The SURVEYPHREG Procedure

Overview: SURVEYPHREG Procedure

The SURVEYPHREG procedure performs regression analysis based on the Cox proportional hazards model for sample survey data. Cox’s semiparametric model is widely used in the analysis of survival data to estimate hazard rates when adequate explanatory variables are available. The procedure provides design-based variance estimates, confidence intervals, and hypothesis tests concerning the parameters and model effects. See Chapter 3: Introduction to Statistical Modeling with SAS/STAT Software, and Chapter 14: Introduction to Survey Sampling and Analysis Procedures, for an introduction to the basic concepts of survey data analysis; see Chapter 13: Introduction to Survival Analysis Procedures, for an introduction to the basic concepts of survival analysis.

The survival time of each member of a finite population is assumed to follow its own hazard function, $\lambda _{i}(t)$, expressed as

\[ \lambda _{i}(t)=\lambda (t;{\bZ }_{i}(t)) = {\lambda _0}(t) \ \exp ({\bZ }’_{i}(t)\bbeta ) \]

where $\lambda _{0}(t)$ is an arbitrary and unspecified baseline hazard function, ${\bZ }_ i(t)$ is the vector of explanatory variables for the ith population unit at time t, and $\bbeta $ is the vector of unknown regression parameters.

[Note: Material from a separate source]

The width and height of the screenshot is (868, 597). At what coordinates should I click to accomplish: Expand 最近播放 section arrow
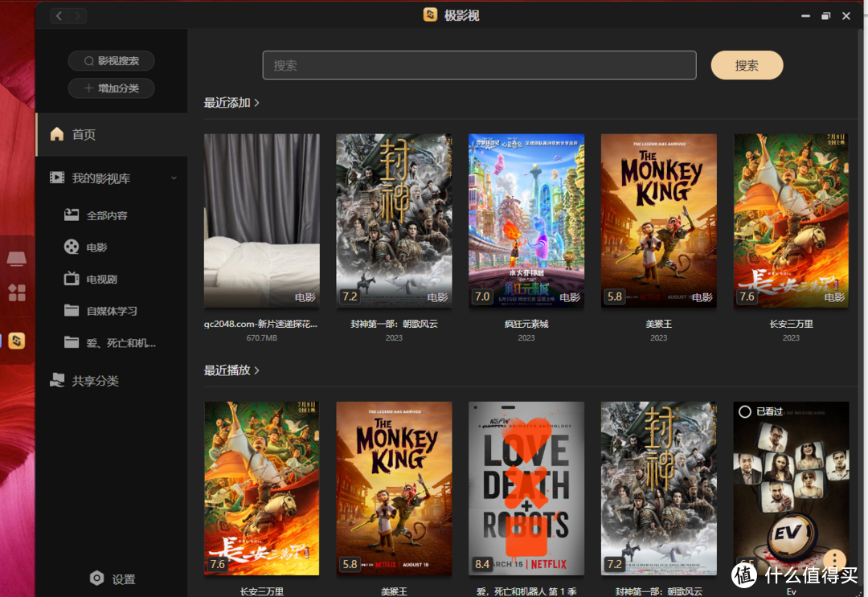coord(256,370)
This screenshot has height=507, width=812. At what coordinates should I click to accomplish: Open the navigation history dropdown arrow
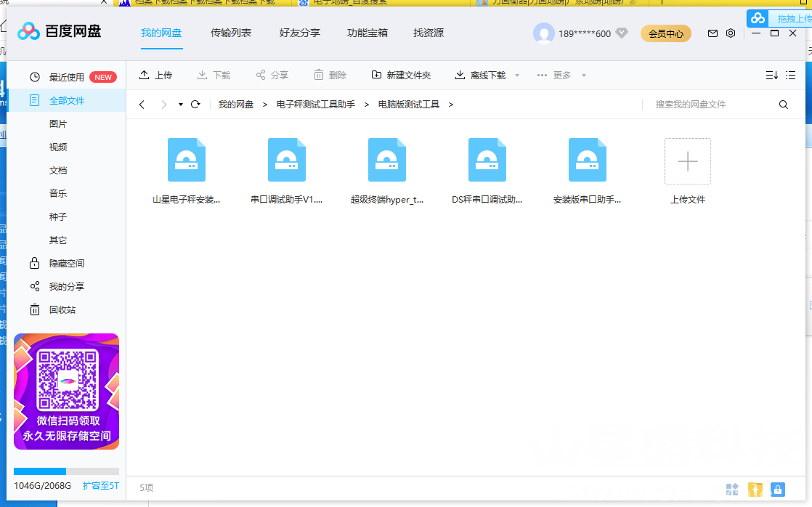(181, 105)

The finite population regression parameter $\bbeta _ N$ is defined as the maximizer of the partial log likelihood when the entire finite population is observed. The SURVEYPHREG procedure produces a sample-based estimate $\hat\bbeta $ of the proportional hazards regression parameters $\bbeta _ N$ for the finite population by maximizing the partial pseudo-log-likelihood $l_\pi (\bbeta ;{\bZ }_ i(t),t_ i)$ based on observed covariates ${\bZ }_ i(t)$ and observed survival time $t_ i$. The procedure also produces an estimate of the sampling variance ${\text {V} (\hat\bbeta | \mathcal{F}_ N) }$, which assumes that the values of the finite population $\mathcal{F}_ N$ are fixed. For statistical inference, PROC SURVEYPHREG incorporates complex survey sample designs, including designs with stratification, clustering, and unequal weighting.

The procedure also allows time-dependent explanatory variables. An explanatory variable is time-dependent if its value for any given individual can change over time. Time-dependent variables have many useful applications in survival analysis. You can include time-dependent variables such as blood pressure or blood chemistry measures that vary with time during the course of a study. You can also use time-dependent variables to test the validity of the proportional hazards model.

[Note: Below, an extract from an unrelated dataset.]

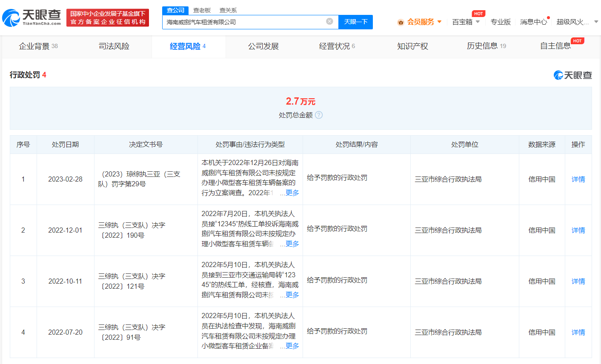Expand the 会员服务 dropdown
Screen dimensions: 601x364
(x=441, y=22)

Several optimization techniques are available in SURVEYPHREG to maximize the log likelihood. Hazard ratio estimates can also be obtained along with parameter estimates. Sampling errors of the regression parameters and hazard ratios are computed by using either the Taylor series (linearization) method or one of the replication (resampling) methods that are based on complex sample designs (Binder 1983; Wolter 2007; Särndal, Swensson, and Wretman 1992; Binder 1992; Lohr 2010; Fuller 2009). These variance estimators essentially assume the finite population as fixed and estimate the variability due to the random sample selection mechanism.

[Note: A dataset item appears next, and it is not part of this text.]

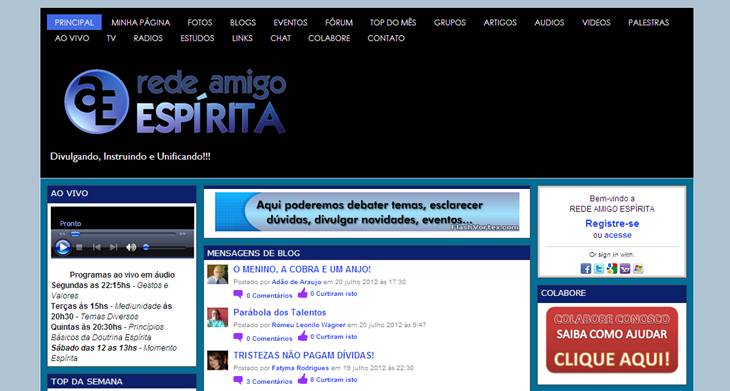The height and width of the screenshot is (391, 730).
Task: Click the Registre-se link
Action: point(612,223)
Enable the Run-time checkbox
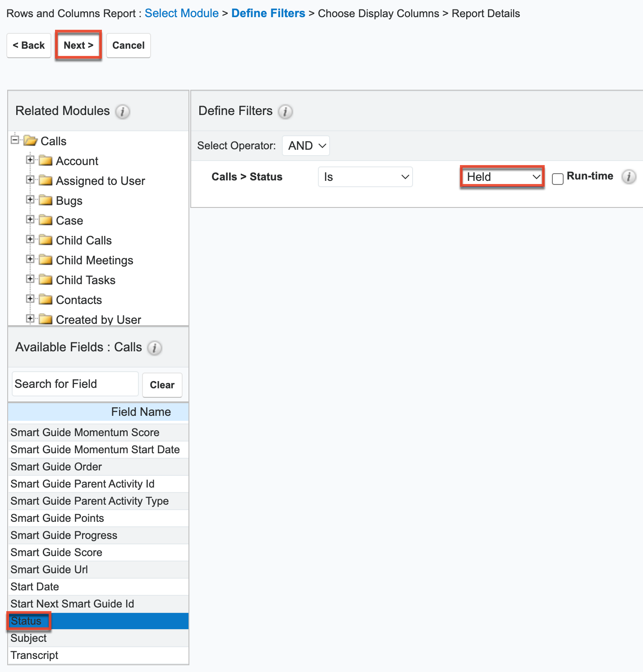643x672 pixels. [x=558, y=179]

The remaining sections of this chapter contain information about how to use PROC SURVEYPHREG, information about the underlying statistical methodology, and some applications of the procedure. The section Getting Started: SURVEYPHREG Procedure introduces PROC SURVEYPHREG with an example. The section Syntax: SURVEYPHREG Procedure describes the syntax of the procedure. The section Details: SURVEYPHREG Procedure summarizes the statistical techniques employed in PROC SURVEYPHREG. The section Examples: SURVEYPHREG Procedure includes some additional examples of useful applications. Experienced SAS/STAT software users might decide to proceed to the "Syntax" section, while other users might choose to read both the "Getting Started" and "Examples" sections before proceeding to "Syntax" and "Details."